/axa-coding-test

Primary LanguageJava

Environment

  • Develop in Java 8.
  • Use Gradle 7.6.2 as build tool
  • H2 Database (in-memory database) is used as the database.

How to start the application

  • Download this project and make sure Gradle 7.6 is installed.
  • cd into this project and ./gradlew clean build
  • Run ./gradlew bootRun
  • After seeing success logs, you can send requests to http://localhost:8080. (default url and port)

Assumptions

  • There will only be three users (no signup endpoint, but you can insert user data to the database directly):
    • username: admin, pass: 123, ROLE = ADMIN
    • username: m1, pass: 123, ROLE = USER
    • username: m2, pass: 123, ROLE = USER
  • A simple JWT authorization is added. Please see /signin, /signout endpoints.

APIs

Auth

  • This service provides single signin/singout functions to support viewing a user's favorites
  • Three users are populated in the /resource/db/migration files.
  • User has its own ROLE

POST /api/auth/signin

The signin API is used to authenticate a user with their username and password. A JWT token is generated on successful authentication, which is then set as a cookie in the response header.

  • Request Body:
    • username (required, string): The username of the user to be authenticated.
    • password (required, string): The password of the user to be authenticated.
  • Response Body:
    • username (string): The username of the authenticated user.
    • email (string): The email of the authenticated user.
    • roles (array of strings): The roles of the authenticated user.
  • Response Headers:
    • Set-Cookie (string): A cookie containing the JWT token.

POST /api/auth/signout:

signout function, will set cookie to empty

  • Response Body:
    • message (string): A message indicating that the user has been signed out.
  • Response Headers:
    • Set-Cookie (string): A cookie with an empty JWT token, indicating that the user is no longer authenticated.

Employee

GET /api/v1/employees

get all employees.

  • Only ADMIN and USER ROLE can access this endpoint.
  • Response Body:
    • employees (array of objects): A list of user objects containing information about each employee.
  • Response Status Codes:
    • 200 OK: Returned on success.
    • 403 Forbidden: Returned if the user making the request does not have an ADMIN role.
    • 500 Internal Server Error: Returned if an error occurs on the server.

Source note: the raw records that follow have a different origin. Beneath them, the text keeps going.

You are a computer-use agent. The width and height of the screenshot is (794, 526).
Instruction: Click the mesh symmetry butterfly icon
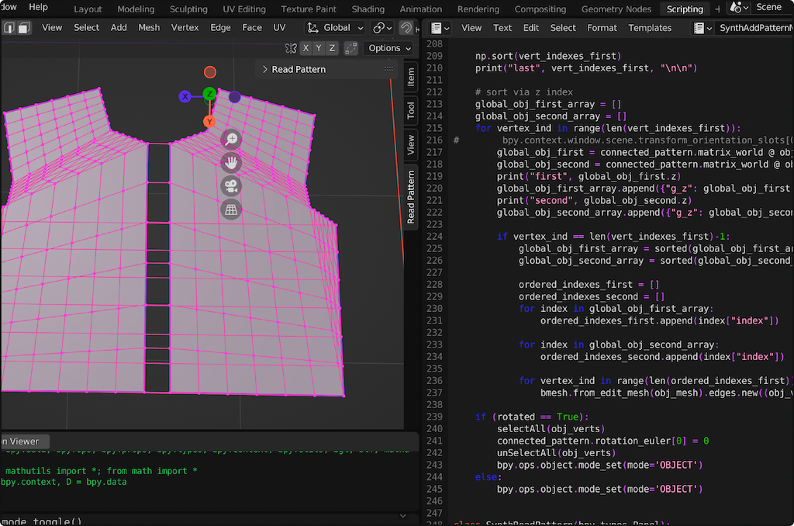tap(291, 48)
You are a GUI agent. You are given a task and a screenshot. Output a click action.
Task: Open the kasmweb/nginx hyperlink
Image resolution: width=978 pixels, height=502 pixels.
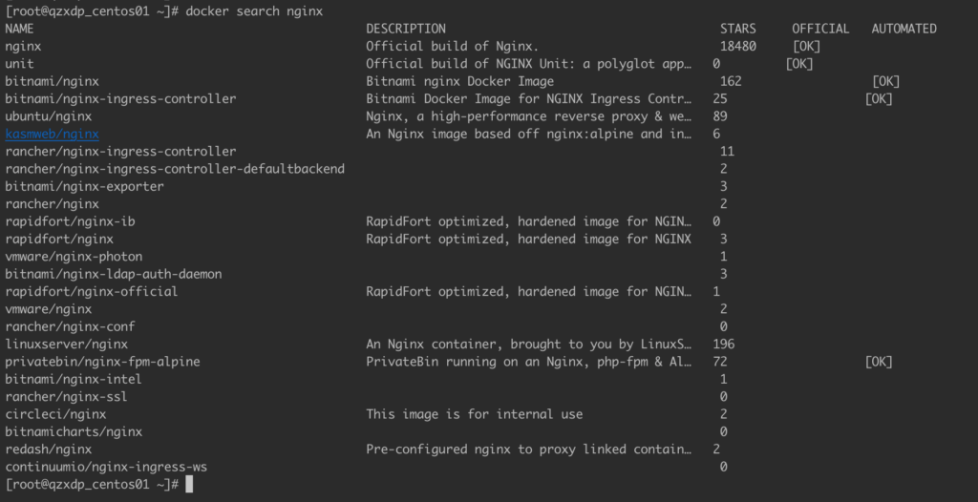[52, 134]
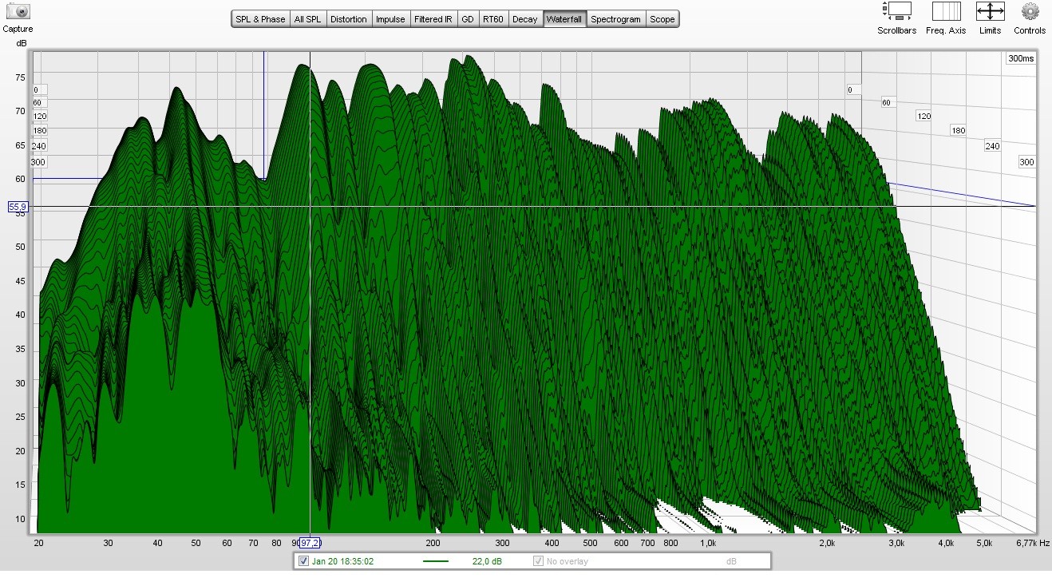Show the RT60 tab
Image resolution: width=1052 pixels, height=578 pixels.
tap(492, 19)
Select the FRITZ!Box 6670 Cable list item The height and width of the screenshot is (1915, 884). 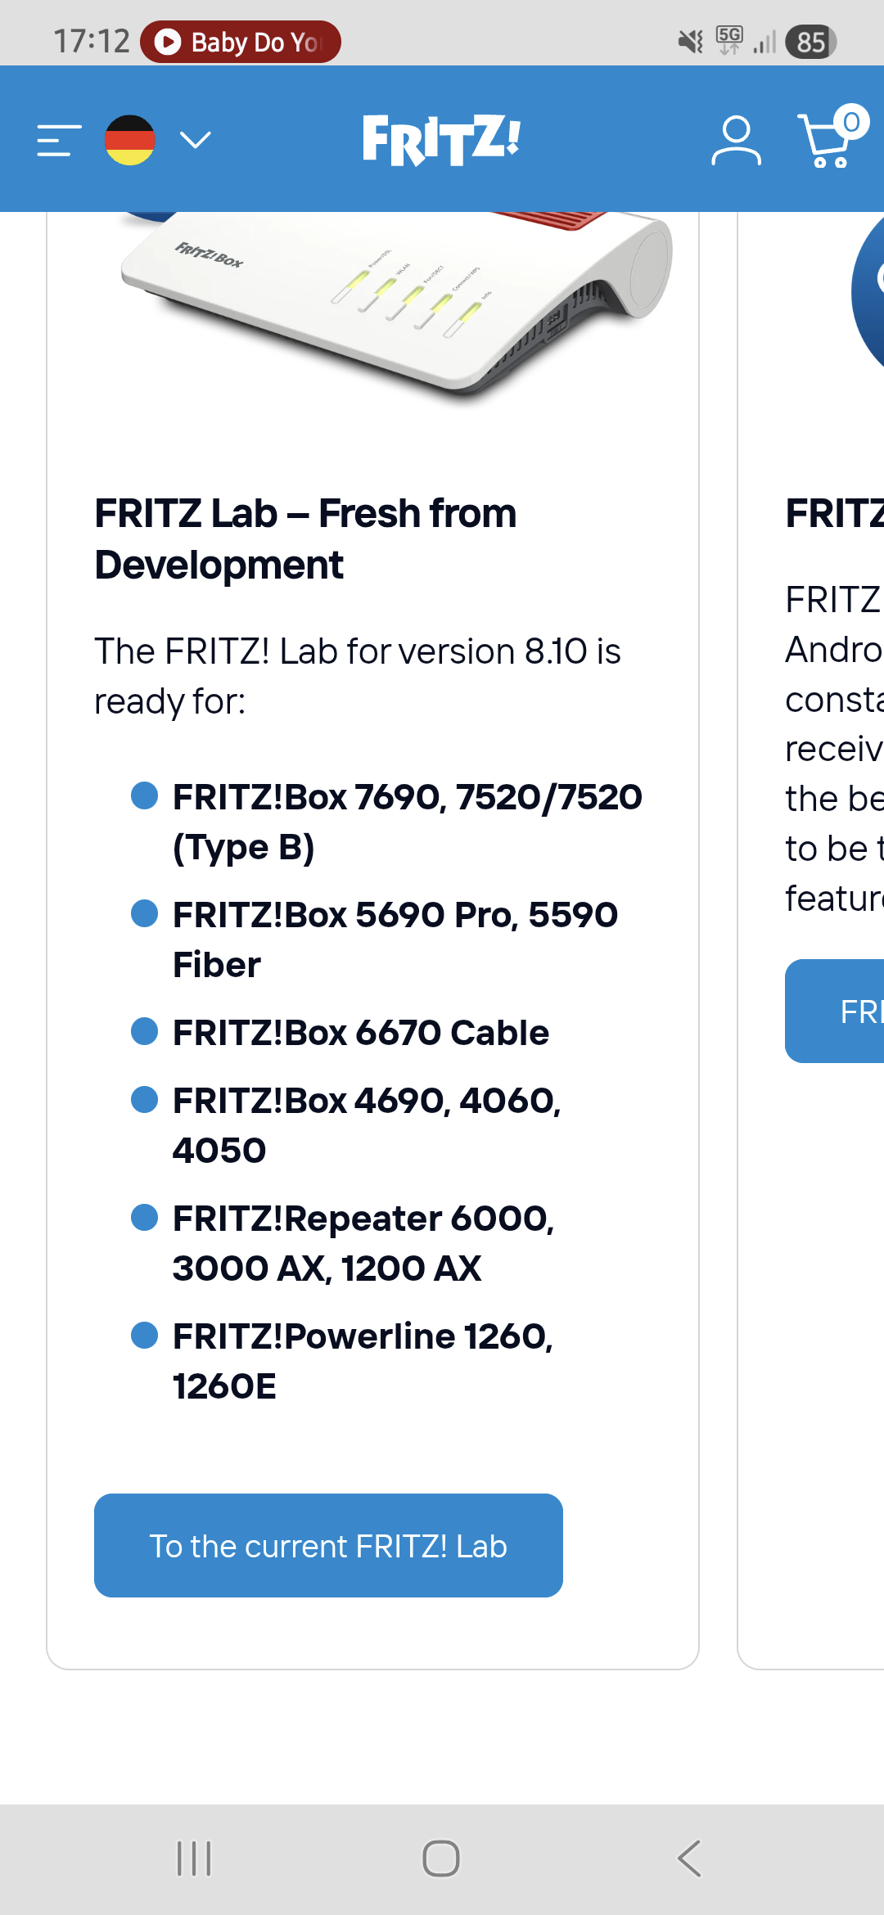(360, 1033)
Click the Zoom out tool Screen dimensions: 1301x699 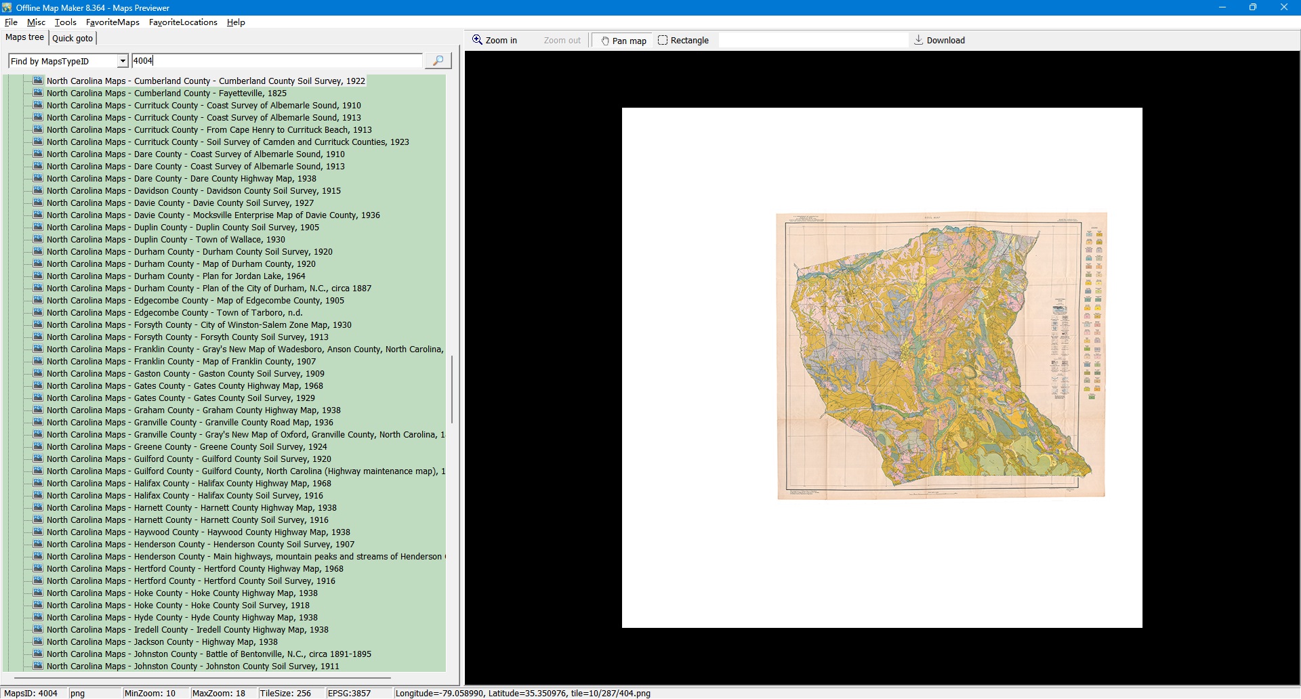(x=562, y=41)
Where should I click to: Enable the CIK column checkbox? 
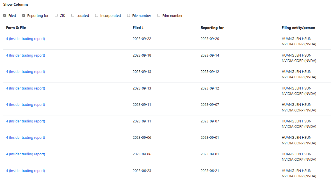(x=56, y=15)
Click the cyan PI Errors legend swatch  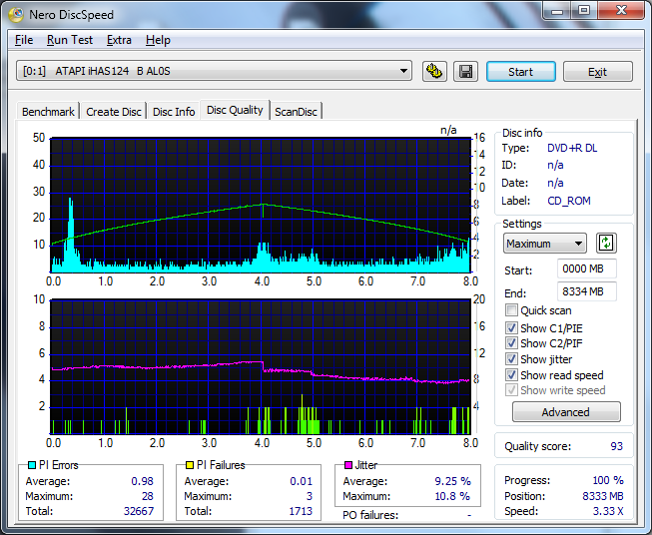point(31,465)
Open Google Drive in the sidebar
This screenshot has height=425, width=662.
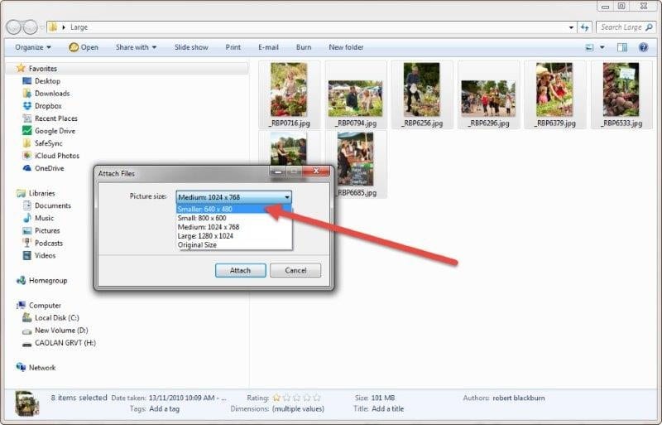pos(54,131)
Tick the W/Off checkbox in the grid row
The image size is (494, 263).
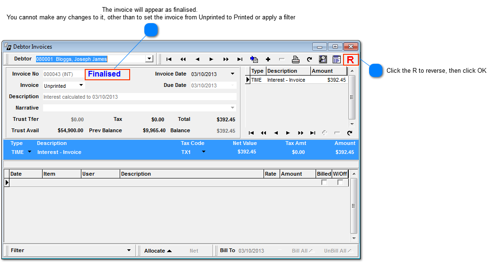[x=340, y=183]
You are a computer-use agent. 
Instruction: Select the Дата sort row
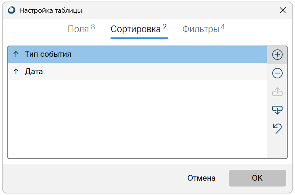116,72
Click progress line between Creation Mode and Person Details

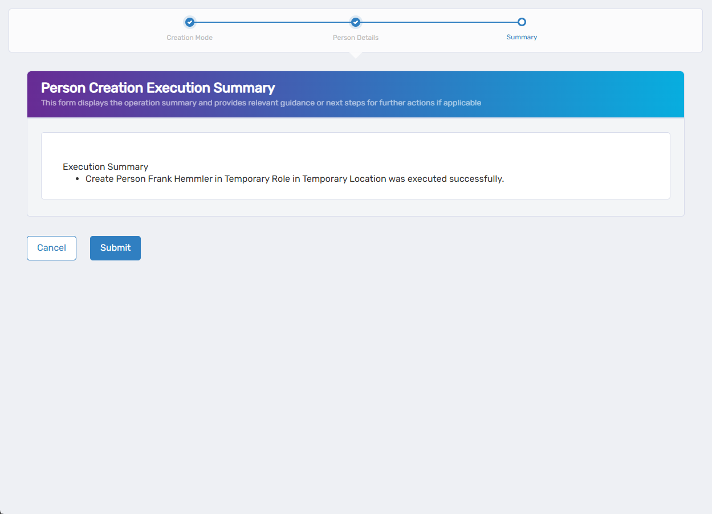click(x=272, y=22)
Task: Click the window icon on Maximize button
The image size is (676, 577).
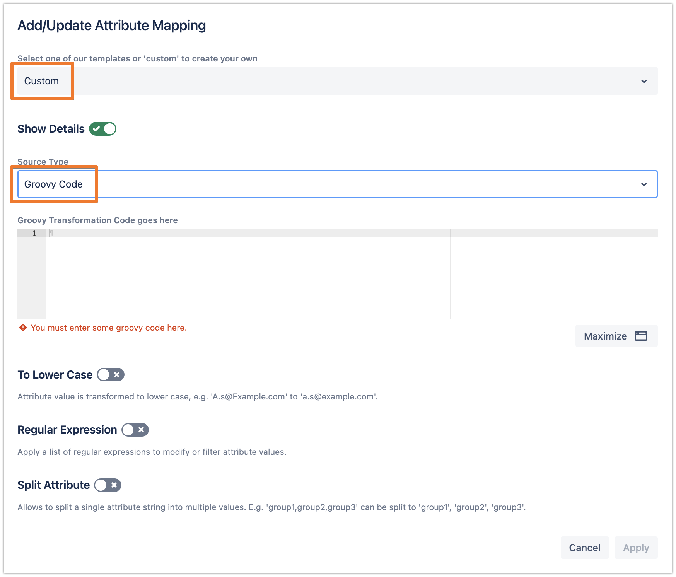Action: [x=641, y=336]
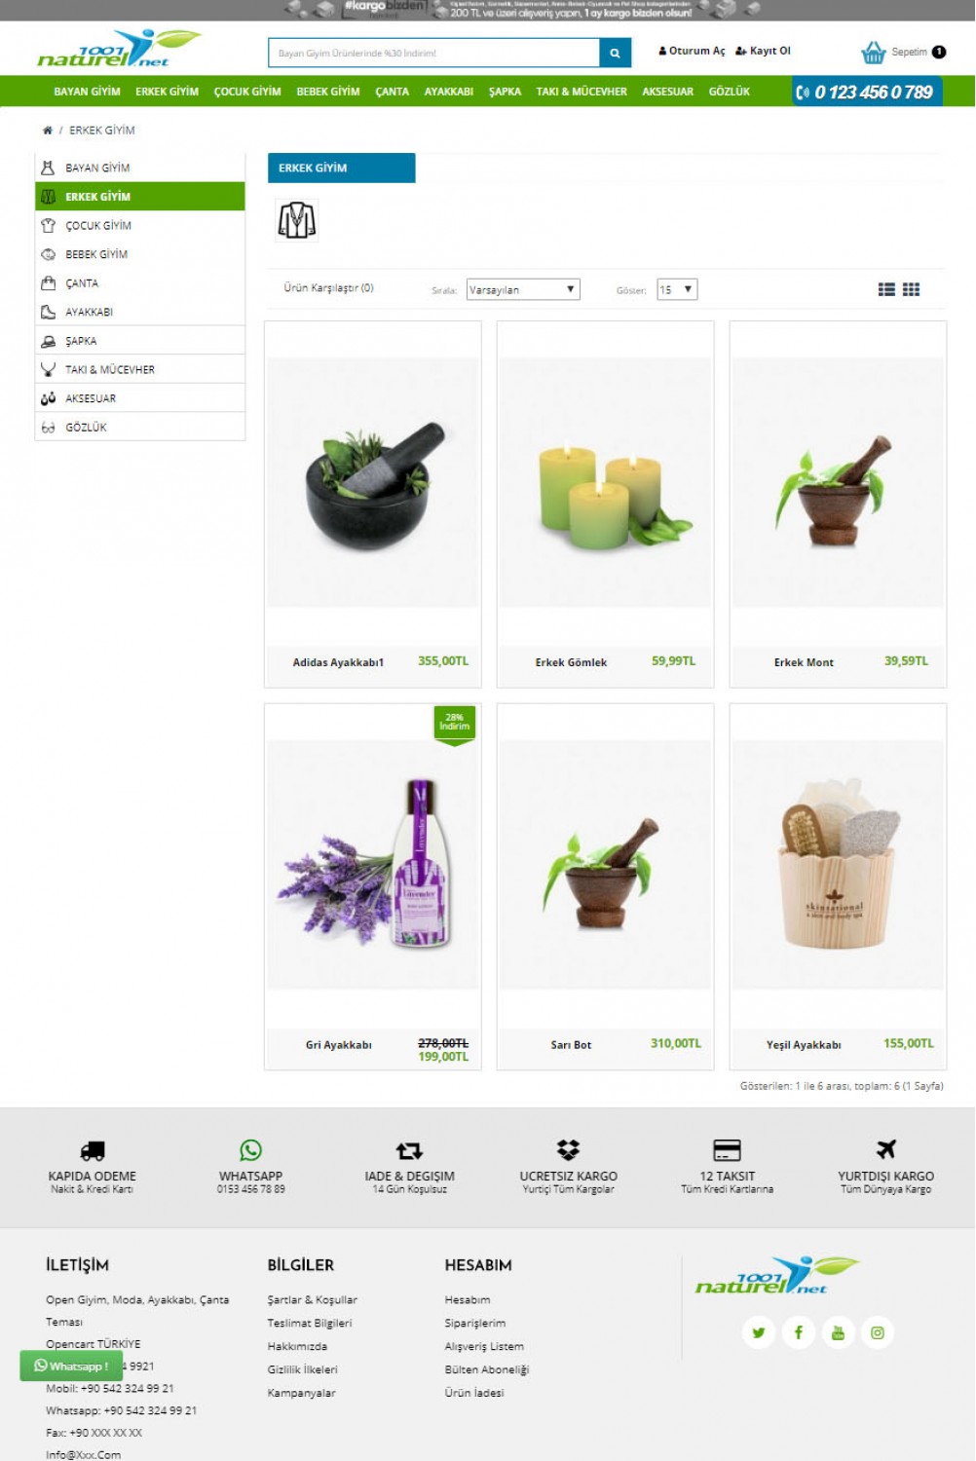The image size is (976, 1461).
Task: Click the home icon in breadcrumb
Action: click(47, 130)
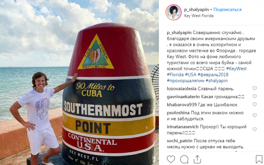The width and height of the screenshot is (264, 165).
Task: Share the post via the upload arrow icon
Action: click(197, 159)
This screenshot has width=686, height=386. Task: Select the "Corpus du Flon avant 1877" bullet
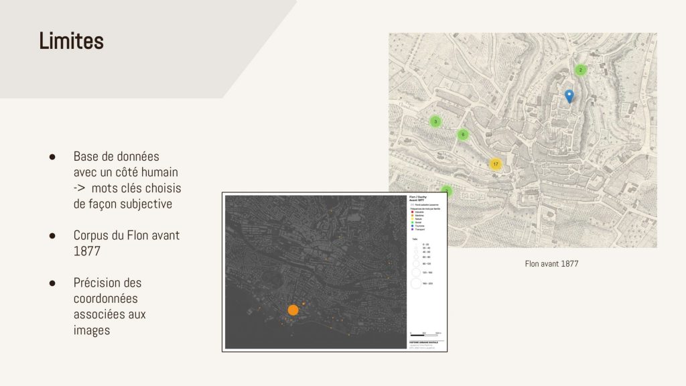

GET /api/v1/employee/{employee_id}

get details of a employee.

  • Only signined user can access this endpoint
  • Path Parameters:
    • id (required, integer): The ID of the employee to retrieve.
  • Response Body:
    • employee, the object contains employee info:
      • name (string): the name of the employee
      • salary (integer): the salary of this employee
      • department (string): the department this employee belongs to
  • Response Status Codes:
    • 200 OK: Returned on success.
    • 403 Forbidden: Returned if the user making the request does not have a USER or ADMIN role.
    • 404 Not Found: Returned if the requested employee does not exist.
    • 500 Internal Server Error: Returned if an error occurs on the server.

POST /api/v1/employee

create a new employee

  • Only USER or ADMIN role can access this endpoint
  • Request
    • employee
      • name (string): the name of the employee
      • salary (integer): the salary of this employee
      • department (string): the department this employee belongs to
  • Response Body
    • employee
      • name (string): the name of the employee
      • salary (integer): the salary of this employee
      • department (string): the department this employee belongs to

PUT /api/v1/employee/{employee_id}

update an employee

  • Only USER or ADMIN role can access this endpoint
  • Path parameter:
    • employee_id (required, integer): the employee id of the employee you want to update.
  • Request
    • employee
      • name (string): the name of the employee
      • salary (integer): the salary of this employee
      • department (string): the department this employee belongs to
  • Response Body
    • employee
      • name (string): the name of the employee
      • salary (integer): the salary of this employee
      • department (string): the department this employee belongs to

DELETE /api/v1/employee/{employee_id}

delete an employee

  • Only ADMIN role can access this endpoint
  • Path parameter:
    • employee_id (required, integer): the id of the employee to be deleted
  • Response Status Codes:
    • 200 OK: Returned on success.

Things to be improved

  • Can add redis for caching.
  • Can use MySQL instead of H2 memory database.
  • Can do session on server side.
  • Can add an API gateway as reverse proxy.